[Records contained in a dataset]

==*==

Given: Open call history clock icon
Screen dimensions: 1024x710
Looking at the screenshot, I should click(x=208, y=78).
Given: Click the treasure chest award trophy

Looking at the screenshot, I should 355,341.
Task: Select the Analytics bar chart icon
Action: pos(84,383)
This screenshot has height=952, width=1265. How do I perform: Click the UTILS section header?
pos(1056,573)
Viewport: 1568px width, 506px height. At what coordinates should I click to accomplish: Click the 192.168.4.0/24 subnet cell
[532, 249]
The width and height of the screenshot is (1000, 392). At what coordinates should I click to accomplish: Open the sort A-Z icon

==*==

Above are some records. Report the number of their lines that include "Open", and add nothing else.

2